Enter the post-War years, a time when American beer entered a long, steady decline. Prohibition had forced the vast majority of small breweries out of business, leaving mostly larger brands like Schlitz, Anheuser-Busch, and Coors in operation. If you wanted a draft beer, this meant you were kind of drinking yellow, flavorless stuff—and in large quantities, since it had such low alcohol content.
Garrett Oliver, brewmaster at The Brooklyn Brewery and author of the Oxford Companion to Beer, surmises that this dearth of quality beer (though with plenty of mass-market brew to go round) was the shaker glass's opportunity to rise. Why bother with a fancy glass when you're drinking nothing special? "Complaining that your glass wasn't good enough for your beer would have been like complaining your paper plate wasn't good enough for Wonder Bread," he says.
In terms of sheer utility, the shaker glass was exceptional. It was cheap, durable, steady, and stacked easily.
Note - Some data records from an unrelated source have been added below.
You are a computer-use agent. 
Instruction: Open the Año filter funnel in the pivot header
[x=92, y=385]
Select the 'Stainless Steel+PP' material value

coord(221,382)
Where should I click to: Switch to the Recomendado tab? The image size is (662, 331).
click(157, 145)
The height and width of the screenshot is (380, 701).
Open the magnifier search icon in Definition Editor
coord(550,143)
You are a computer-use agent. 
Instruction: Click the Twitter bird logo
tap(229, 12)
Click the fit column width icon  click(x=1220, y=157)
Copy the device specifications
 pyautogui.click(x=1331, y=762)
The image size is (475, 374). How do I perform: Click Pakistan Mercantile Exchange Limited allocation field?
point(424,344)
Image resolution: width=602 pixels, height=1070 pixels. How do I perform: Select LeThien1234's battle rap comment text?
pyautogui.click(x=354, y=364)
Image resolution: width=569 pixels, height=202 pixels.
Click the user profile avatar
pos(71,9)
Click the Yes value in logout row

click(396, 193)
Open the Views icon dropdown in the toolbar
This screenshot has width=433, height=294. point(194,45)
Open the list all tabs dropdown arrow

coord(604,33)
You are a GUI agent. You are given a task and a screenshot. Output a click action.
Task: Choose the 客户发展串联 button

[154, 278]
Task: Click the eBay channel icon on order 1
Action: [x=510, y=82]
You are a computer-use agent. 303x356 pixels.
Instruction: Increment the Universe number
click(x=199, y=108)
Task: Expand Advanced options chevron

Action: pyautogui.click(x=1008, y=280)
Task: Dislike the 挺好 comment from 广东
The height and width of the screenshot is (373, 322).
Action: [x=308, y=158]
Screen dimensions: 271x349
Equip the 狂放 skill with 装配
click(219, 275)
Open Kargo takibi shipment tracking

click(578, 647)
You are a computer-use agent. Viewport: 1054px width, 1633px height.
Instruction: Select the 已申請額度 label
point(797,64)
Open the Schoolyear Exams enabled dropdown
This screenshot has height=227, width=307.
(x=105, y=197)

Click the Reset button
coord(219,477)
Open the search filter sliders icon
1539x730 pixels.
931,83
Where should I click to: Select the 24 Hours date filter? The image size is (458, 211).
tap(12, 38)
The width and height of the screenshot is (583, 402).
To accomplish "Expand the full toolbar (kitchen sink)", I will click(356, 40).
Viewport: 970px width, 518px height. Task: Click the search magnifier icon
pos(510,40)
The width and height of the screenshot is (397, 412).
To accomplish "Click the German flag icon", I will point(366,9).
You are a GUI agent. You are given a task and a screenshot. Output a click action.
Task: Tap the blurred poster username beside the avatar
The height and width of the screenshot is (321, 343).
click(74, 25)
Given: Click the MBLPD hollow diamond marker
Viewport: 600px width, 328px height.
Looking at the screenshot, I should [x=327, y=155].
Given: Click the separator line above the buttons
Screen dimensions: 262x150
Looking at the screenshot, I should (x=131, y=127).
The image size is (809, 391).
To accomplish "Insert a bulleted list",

A server needed to worry less about splashing or spilling than with a dainty flute, or about smashing that fancier glass on the way back to the bar. For managers, using the shaker for draft beer meant you needed fewer kinds of glasses in your bar, saving money and precious shelf space.
The highly functional cup rose to prominence, replacing the smaller glasses and mugs previously common in the States—which, by the way, weren't even necessarily 16 ounces. To find a "pint" in pre-war America, you'd generally have to seek out a traditional British pub. Shakers did much to standardize our sense of how much beer should come in a glass (more on that later).
So millions of Americans wrapped their hands around shaker glasses, to drink millions of pints of mass-market beer, more than any other kind of alcohol, for the duration of the century. (The 20th century, that is; Americans drank an astonishing amount of hard liquor in the late 1800s.)